Tasked with imparting the complexities of US Latin American policy on a public that is habitually bored by the subject, Chepiga and Reynoso fall back on ersatz Sorkinese, loading the exposition with quippy one-liners meant to impart the cleverness of characters as they make basic points. While explaining to Julissa why the Cuban government objected to Gross distributing electronic equipment that could bypass their Internet firewall, Zuniga says, “Julissa, that would create false expectations, confusion, uncertainty, anxiety, unhappiness, and possibly, just possibly, democracy. Which, after all, is USAID’s stated goal. The democracy part, not the unhappiness and anxiety part.” Ha.
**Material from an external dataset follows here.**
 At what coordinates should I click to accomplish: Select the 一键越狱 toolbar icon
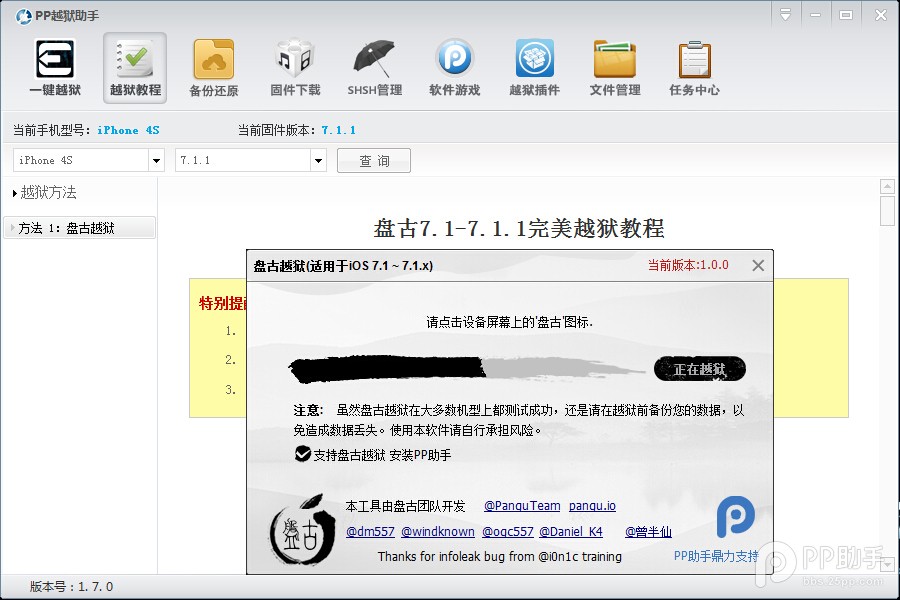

Director Doug Hughes delivers a suitably caffeinated production. In lieu of the West Wing walk-and-talk, the actors shout across the little canyons created by Arnulfo Maldonado’s set, which resembles a series of runways in a daycare for the children of government employees (handy little drawers in the platforms provide storage for props). Haydee Zelideth costumes the actors in bureaucrat drag, smartly leaving room for seasonal modifications in ways that real high-level public servants rarely do. When they are in Latin America, lighting design Ben Stanton bathes the stage in a sweltering Orange. Sound designer David Van Tieghem and video designer Lucy Mackinnon supplement the stage action with the sights and sounds of the 2010s. It’s not quite the historical spectacle one might expect from a James Graham-Rupert Goold collaboration, but it gets the job done.

The performances are more uneven. Fully inhabiting her role as a no-nonsense Black woman at the center of power, Anderson seems prepared to take a 2am phone call from Shonda Rhimes. Rodrigo makes an impression in multiple roles, and he is a dead ringer for the late Uruguayan President José Mujica, a cuddly charmer on the no-fly list. But Guevara feels less committed in her performance, shaky on her lines in a manner that suggests either last-minute script revisions or a general lack of comfort with the material.
That’s too bad because Public Charge is a worthwhile look back at American foreign affairs, and how the tension between political appointees and career civil servants has long been one of the great challenges of democracy. What we’re discovering the hard way in Iran today was just as true with Cuba in the 2010s: Governments that don’t have to answer to voters can afford to play the long game. Now that we’re living under the move-fast-and-break-things ethos of the second Trump administration, when Cuba might finally be brought under American suzerainty—it also might unleash a new wave of refugees onto Florida’s shores—it’s easy to wax nostalgic about a slow and deliberate process that never quite moved fast enough for the aspirations of elected officials.
“We’re gonna be the most progressive, inclusive country in the world. You watch,” Julissa fantasizes in the final scene about eight years of President Hillary Rodhan Clinton, to the knowing guffaws of the off-Broadway audience. As the cost of everything else in theatrical production keeps rising, we can rest assured that smug hindsight will always be free.